*PROVIDED TEXT*.
Bridging Distances, Guarding Lives — The VA Home Tele-Health Program in West Texas

By Michael Cole, Public Affairs Officer
In the expanse of rural West Texas, where access to care can mean hours on the road, Veterans face unique challenges.
The West Texas VA Health Care System (WTVAHCS) is rewriting that narrative—with its innovative Home Tele-Health Program. This initiative, also known as Remote Patient Monitoring (RPM-HT), isn't just about convenience — it’s transforming how health reaches those who served.
Meeting National Standards — and Going Beyond
At the heart of this program is a national VA requirement: at least 2% of every facility’s patient population must be enrolled in Home Tele-Health. WTVAHCS not only meets this standard — they’re ensuring that high-risk Veterans across remote West Texas receive daily, dedicated monitoring and support.
Using technology to monitor a Veterans' health at home daily, the VA offers Home Telehealth and Remote Patient Monitoring (RPM) to provide care for chronic conditions like diabetes, heart failure, and COPD.
Under the Hood: What RPM-HT Looks Like
Veterans enrolled in the program receive essential monitoring equipment—blood pressure cuffs, glucose monitors (including continuous glucose monitoring), scales, A1C trackers, and more—all provided by the VA. Each morning (or as instructed), Veterans log their readings, which are transmitted to a team of nurses at WTVAHCS.

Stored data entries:

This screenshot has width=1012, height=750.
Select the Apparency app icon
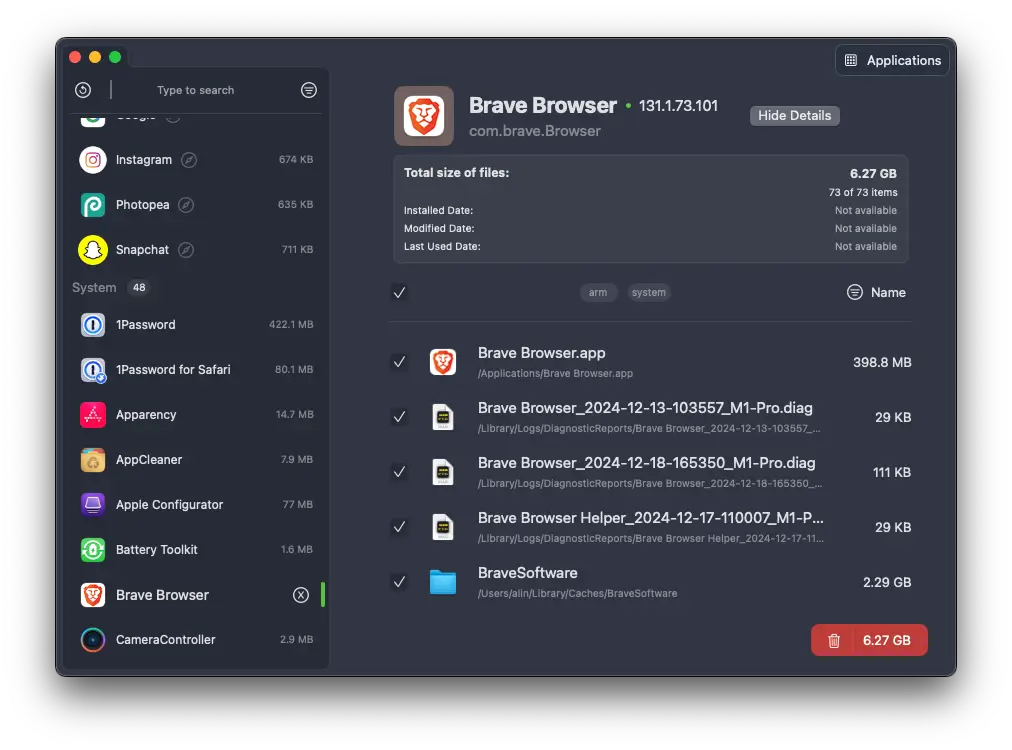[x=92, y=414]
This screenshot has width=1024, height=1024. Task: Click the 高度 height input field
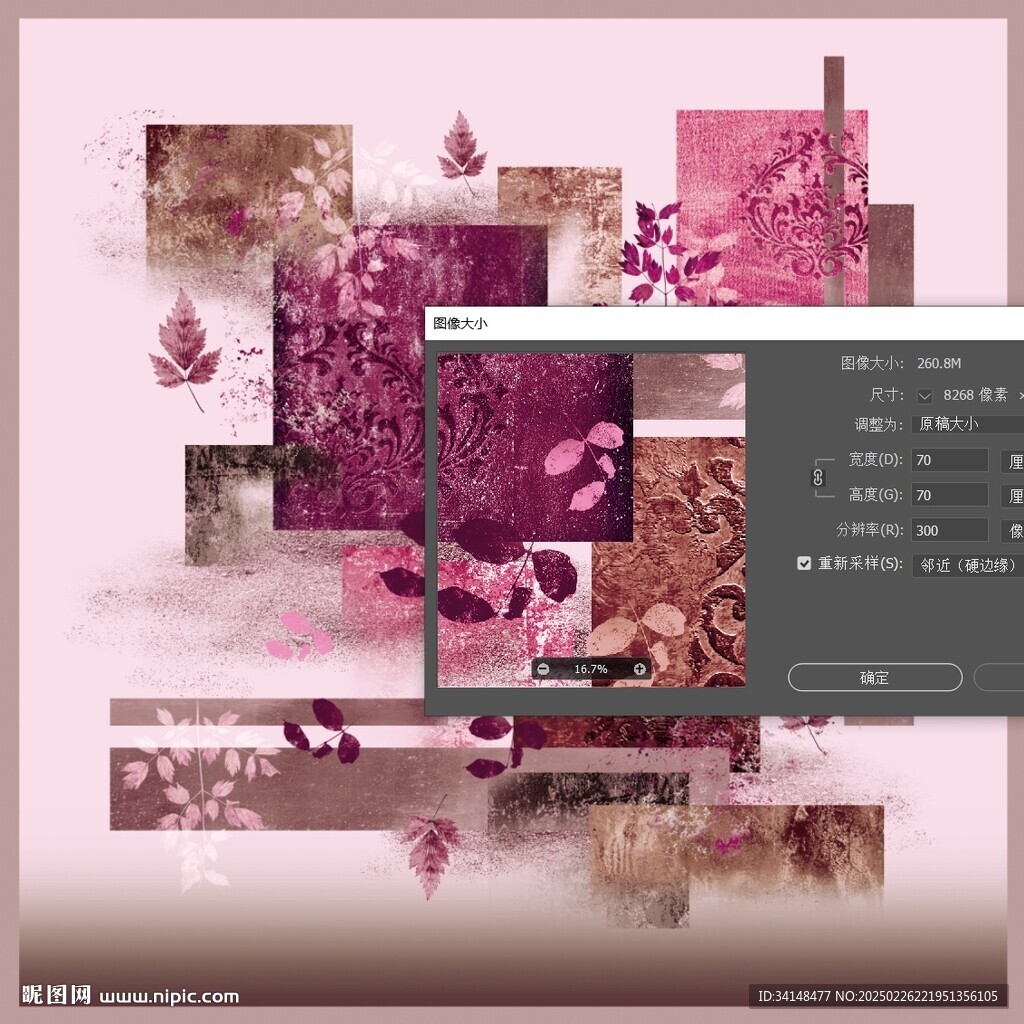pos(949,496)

*EXERCISE REQUIREMENTS*.
1. Reproduce the passage of the article on the VA Home Tele-Health Program that opens with the words containing "Bridging Distances, Guarding" and closes with "face unique challenges.", swapping "rural" for "sparsely populated".
2. Under the national VA requirement described in the article on the VA Home Tele-Health Program, what minimum share of each facility's patient population must be enrolled in Home Tele-Health?

*SOLUTIONS TO THE EXERCISE*.
1.
Bridging Distances, Guarding Lives — The VA Home Tele-Health Program in West Texas

By Michael Cole, Public Affairs Officer
In the expanse of sparsely populated West Texas, where access to care can mean hours on the road, Veterans face unique challenges.

2. At least 2%.